James Patrick Ferns is a 3rd year PhD student at the University of Strathclyde in Glasgow, where he is based within the Scottish Oral History Centre, supervised by Prof Arthur McIvor. James is an active trade unionist, serving on the University and Colleges Union (UCU) Strathclyde branch committee as well as its national education committee. His research interests include deindustrialisation, nationalism, working-class history and politics, and class and gender identity. His PhD thesis, Workers in Transition: Work, Identity, and Deindustrialisation in Scotland since 1980, utilises oral history to illuminate the post-redundancy experiences of shipbuilders and steelworkers following 1980, examining the impact of deindustrialisation on their understanding and experience of work as well as their expression of identity.

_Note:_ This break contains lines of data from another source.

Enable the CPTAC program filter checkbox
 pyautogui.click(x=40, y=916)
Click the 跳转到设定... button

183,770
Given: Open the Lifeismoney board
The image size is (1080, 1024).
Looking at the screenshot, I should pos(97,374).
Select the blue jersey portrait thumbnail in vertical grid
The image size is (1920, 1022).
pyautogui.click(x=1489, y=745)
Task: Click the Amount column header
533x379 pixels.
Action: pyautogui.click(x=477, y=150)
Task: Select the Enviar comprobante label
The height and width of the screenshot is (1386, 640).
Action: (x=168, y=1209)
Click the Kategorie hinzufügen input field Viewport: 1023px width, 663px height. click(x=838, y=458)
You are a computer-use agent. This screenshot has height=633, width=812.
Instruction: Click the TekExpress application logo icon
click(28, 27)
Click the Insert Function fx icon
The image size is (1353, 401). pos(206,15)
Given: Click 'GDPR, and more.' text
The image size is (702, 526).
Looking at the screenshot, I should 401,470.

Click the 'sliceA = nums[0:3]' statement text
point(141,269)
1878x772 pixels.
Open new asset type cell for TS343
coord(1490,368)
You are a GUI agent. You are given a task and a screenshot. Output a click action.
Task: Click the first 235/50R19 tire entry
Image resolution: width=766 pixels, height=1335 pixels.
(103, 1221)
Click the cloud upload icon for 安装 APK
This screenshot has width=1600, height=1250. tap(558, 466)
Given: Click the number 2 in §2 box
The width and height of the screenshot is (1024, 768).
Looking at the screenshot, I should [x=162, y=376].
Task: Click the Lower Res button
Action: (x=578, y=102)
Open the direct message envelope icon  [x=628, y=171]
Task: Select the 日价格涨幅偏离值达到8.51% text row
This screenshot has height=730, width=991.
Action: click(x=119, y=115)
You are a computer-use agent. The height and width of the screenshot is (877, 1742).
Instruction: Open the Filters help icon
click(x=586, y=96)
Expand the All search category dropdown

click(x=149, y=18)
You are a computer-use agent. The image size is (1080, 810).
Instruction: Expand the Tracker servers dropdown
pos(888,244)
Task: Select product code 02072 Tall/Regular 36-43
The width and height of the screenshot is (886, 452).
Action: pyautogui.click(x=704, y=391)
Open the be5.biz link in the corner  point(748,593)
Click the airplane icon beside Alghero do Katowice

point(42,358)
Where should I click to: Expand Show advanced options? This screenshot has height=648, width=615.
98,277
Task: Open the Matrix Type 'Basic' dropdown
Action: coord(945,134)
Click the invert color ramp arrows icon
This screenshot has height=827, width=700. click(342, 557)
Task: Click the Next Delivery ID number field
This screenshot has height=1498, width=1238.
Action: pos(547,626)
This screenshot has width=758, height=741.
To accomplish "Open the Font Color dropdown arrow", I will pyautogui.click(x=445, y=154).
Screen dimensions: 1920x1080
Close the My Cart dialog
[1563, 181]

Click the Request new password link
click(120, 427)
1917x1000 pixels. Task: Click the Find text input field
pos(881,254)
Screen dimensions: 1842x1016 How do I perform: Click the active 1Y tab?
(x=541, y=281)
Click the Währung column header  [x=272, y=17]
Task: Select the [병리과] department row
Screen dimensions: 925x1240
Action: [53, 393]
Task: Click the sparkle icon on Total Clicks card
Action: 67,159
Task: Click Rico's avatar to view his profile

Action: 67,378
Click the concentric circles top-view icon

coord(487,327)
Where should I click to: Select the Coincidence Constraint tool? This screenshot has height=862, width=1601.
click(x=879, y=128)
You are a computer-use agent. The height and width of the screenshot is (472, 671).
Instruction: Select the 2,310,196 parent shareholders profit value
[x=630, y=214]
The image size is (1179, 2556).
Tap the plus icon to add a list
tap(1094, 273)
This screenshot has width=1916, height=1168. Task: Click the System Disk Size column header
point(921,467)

Work is intrinsic to the formation of both personal and collective identity. Likewise, the loss of work, or transition into new employment, has a consequential impact on an individual’s identity.
The existing literature on deindustrialisation has outlined the social alienation prevalent in deindustrialised communities, highlighting deindustrialisation’s often devastating personal consequences. However, the transitions workers make following their loss of employment, and specifically, the significance of these transitions in relation to identity, has not been adequately explored, especially in relation to Scotland, where deindustrialisation was both rapid and pervasive.
The occupational culture of heavy industry is renowned for its extensive trade unionism, male-dominated workforce, shop floor camaraderie, and the prevalence of a rigid masculinity. Given their previous immersion in a distinctive occupational culture, a study of the post-redundancy experiences of ex-heavy industry workers can offer a window into the impact that transition into a different work environment has on identity.
In capturing complex and experiential narratives oral history is indispensable in understanding the impact of deindustrialisation on workers’ identities. My research utilises oral history to illuminate the post-redundancy experiences of Scottish shipbuilders and steelworkers following 1980, which involved the creation and analysis of 51 new interviews.
My research analyses work in a deindustrialised setting. By exploring how workers defined, understood, and acclimatised themselves to new working environments this research offers a unique approach to understanding how deindustrialisation and employment transitions affect workers’ identities. An examination of workers’ testimonies of redundancy and employment transition provides a more layered understanding of the consequences of deindustrialisation, thereby contributing to historical and sociological understandings of class, masculinity, and employment. My research is especially poignant in light of the contemporary political environment, with deindustrialisation positioned as a key issue in the Scottish independence referendum, Brexit, and the general rise of both left and right-wing populism.